Id. at 1192. A complaint fails to state a claim on which relief may be granted when it lacks factual allegations sufficient “to raise a right to relief above the speculative level on the assumption that all the allegations in the complaint are true (even if doubtful in fact).” Twombly, 550 U.S. at 555 (footnote and citation omitted). Bare legal conclusions in a
complaint are not entitled to the assumption of truth; “they must be supported by factual allegations” to state a claim for relief. Ashcroft v. Iqbal, 556 U.S. 662, 679 (2009). III. Discussion Defendant seeks dismissal pursuant to Rule 12(b)(6) of Plaintiff’s “direct negligence” claims—i.e., Plaintiff’s claims for negligent hiring, training,
monitoring/supervision, and retention. Defendant also seeks dismissal of Plaintiff’s claims for negligent entrustment and for punitive damages. See Def.’s Mot. at 7-8, 10-21.1 A. Whether the Direct Negligence Claims Are Viable Under Oklahoma Law In its Motion, Defendant GFC “admit[s]” that “Defendant Singh was acting within[] the course and scope of his employment with GFC Trans, Inc. at the time of the incident at
issue,” as alleged by Plaintiff. Id. at 12 n.1. Defendant GFC argues that this admission
1 Defendant GFC does not seek dismissal of Plaintiff’s claim for negligence under a respondeat superior theory. renders Plaintiff’s direct negligence claims nonviable under Oklahoma law. See id. at 11- 21; see also Bancoklahoma Mortg. Corp. v. Cap. Title Co., 194 F.3d 1089, 1103 (10th Cir. 1999) (“A federal court sitting in diversity applies the substantive law . . . of the forum
state.” (internal quotation marks omitted)). In support, Defendant GFC cites Jordan v. Cates, a case in which a store customer who was involved in a physical altercation with a store employee claimed that the store was liable for the alleged battery “both under the doctrine of respondeat superior and for the negligent hiring and retention of” the employee. Jordan, 935 P.2d 289, 291 (Okla. 1997). The Oklahoma Supreme Court affirmed the trial
court’s grant of summary judgment to the store on the issue of negligent hiring and retention, holding: “[T]he negligent-hiring theory imposes no additional liability on the employer where it stipulates its employee was acting within the scope of his employment when the harm-dealing altercation occurred.” Id.
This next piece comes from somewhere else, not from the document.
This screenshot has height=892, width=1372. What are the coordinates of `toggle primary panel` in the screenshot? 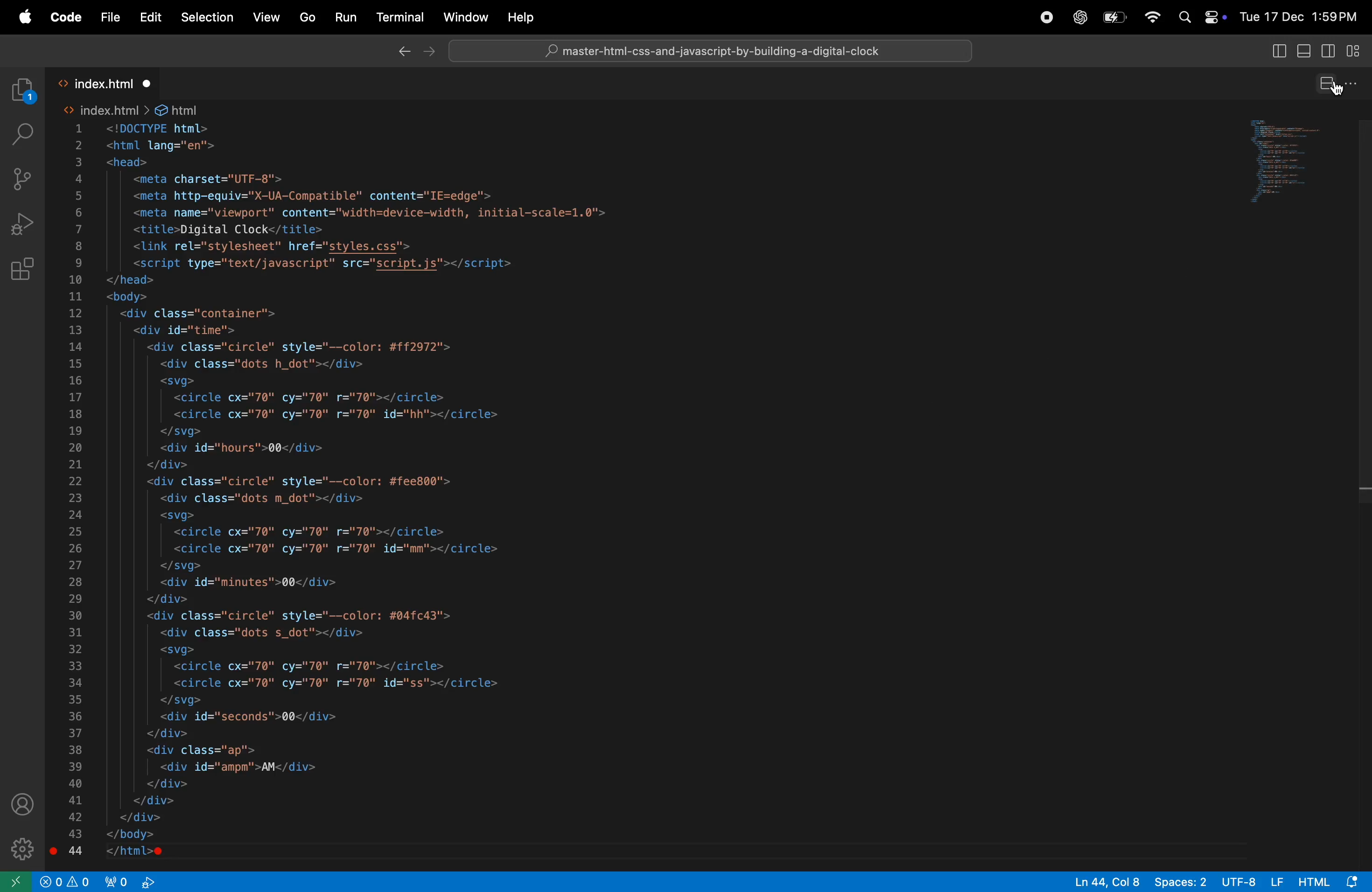 It's located at (1304, 52).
The appellate court explained that “where the employer stipulates that liability, if any, would be under the respondeat
superior doctrine,” imposing liability on the employer under any other theory would be “unnecessary and superfluous.” Id. at 293; accord N.H. v. Presbyterian Church (U.S.A.), 998 P.2d 592, 600 (Okla. 1999) (noting that “[e]mployers may be held liable for negligence in hiring, supervising or retaining an employee” “if vicarious liability is not established”). “Federal and state courts have applied [Jordan’s] pronouncement” and have
disallowed such direct negligence claims “‘with nearly unanimous results.’” Lyman v. Ayers, No. 16-CV-161, 2016 WL 9223837, at *1 (N.D. Okla. Sept. 6, 2016) (quoting Beaber v. Stevens Transp., Inc., No. CIV-15-382-R, 2015 WL 8074312, at *1 (W.D. Okla. Dec. 4, 2015) (collecting cases)). And “the federal courts in Oklahoma generally have extended Jordan to negligence claims.” Cardenas v. Ori, No. CIV-14-386-R, 2015 WL 2213510, at *2 (W.D. Okla. May 11, 2015). Plaintiff objects, however, that these many decisions have been reading Jordan too
broadly. According to Plaintiff, the holding of Jordan is limited to cases involving an intentional tort of battery committed by an employee. See Pl.’s Resp. at 10-19 (citing Fox v. Mize, 428 P.3d 314 (Okla. 2018)).2 In Fox v.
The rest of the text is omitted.